- TASK:
Copy task for the material below: print the line with "Viewport: 829px width, 394px" and every line after it to the end, exactly as written, without the pictures.

- GIVEN ENTRIES:
>>>

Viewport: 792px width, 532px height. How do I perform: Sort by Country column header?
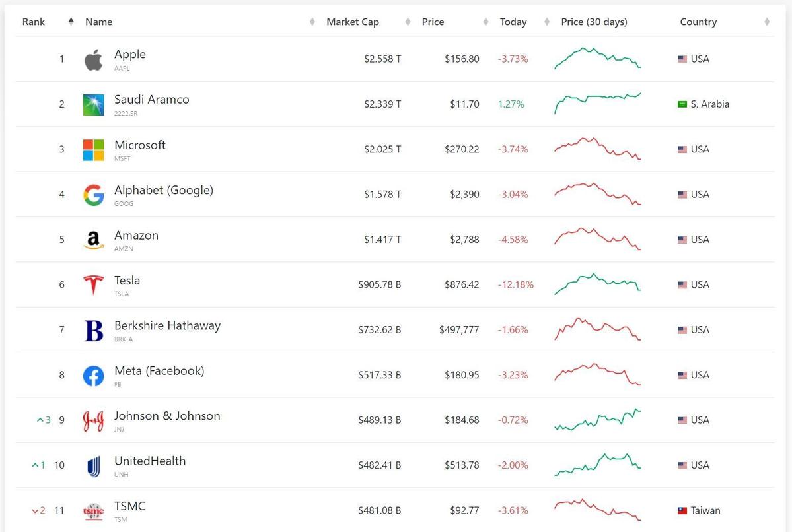pyautogui.click(x=698, y=22)
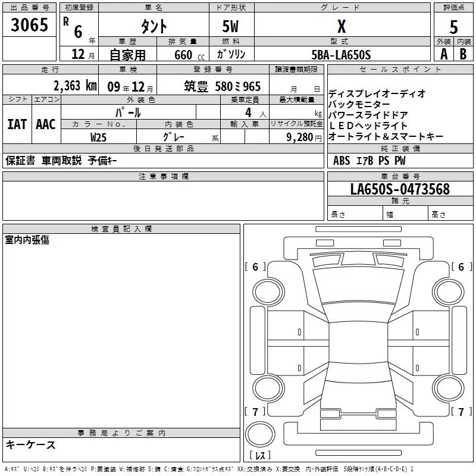Select the inspector note 室内内張傷

[x=27, y=240]
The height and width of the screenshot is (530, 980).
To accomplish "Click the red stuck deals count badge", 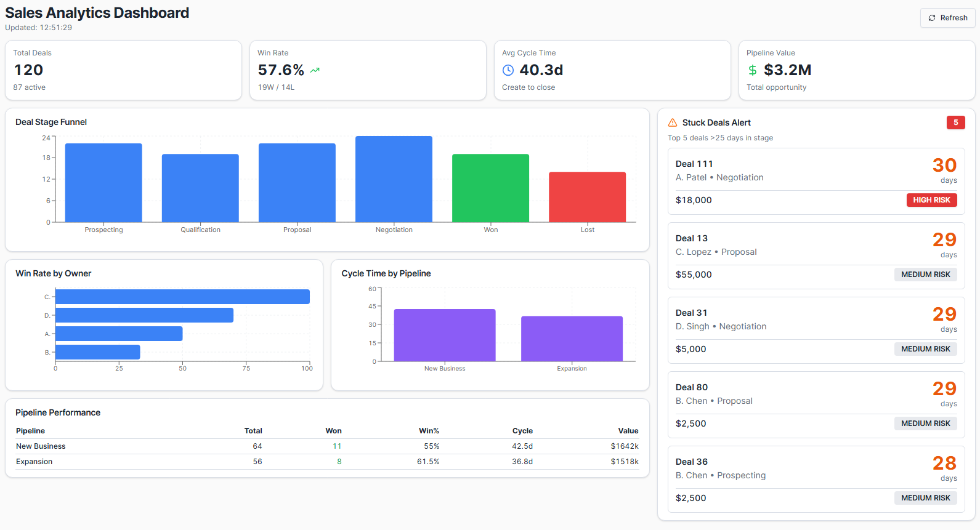I will [x=955, y=122].
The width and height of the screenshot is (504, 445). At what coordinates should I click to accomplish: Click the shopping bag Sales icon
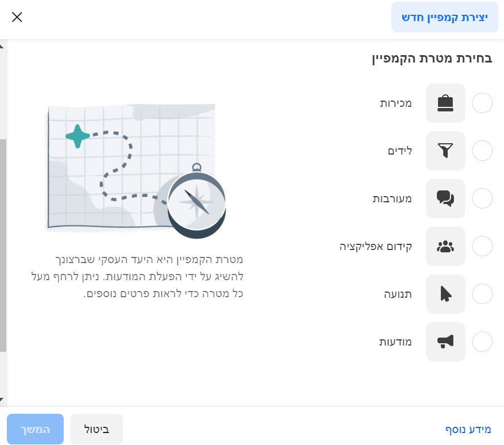(445, 103)
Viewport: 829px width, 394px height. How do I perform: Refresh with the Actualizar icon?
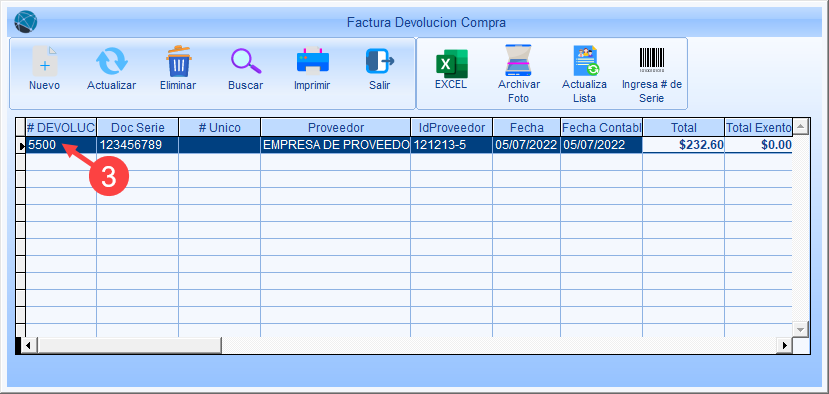(112, 61)
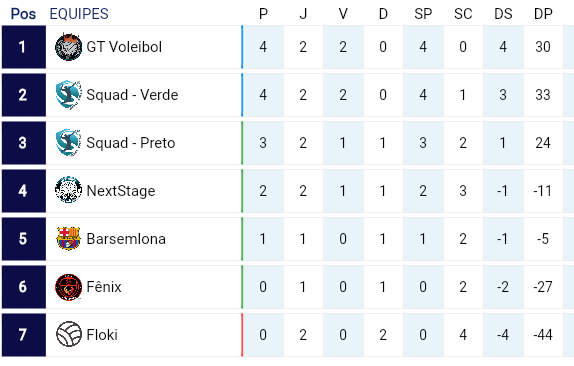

<<<

- RESPONSE:
Viewport: 829px width, 394px height. How do I perform: Refresh with the Actualizar icon?
(112, 61)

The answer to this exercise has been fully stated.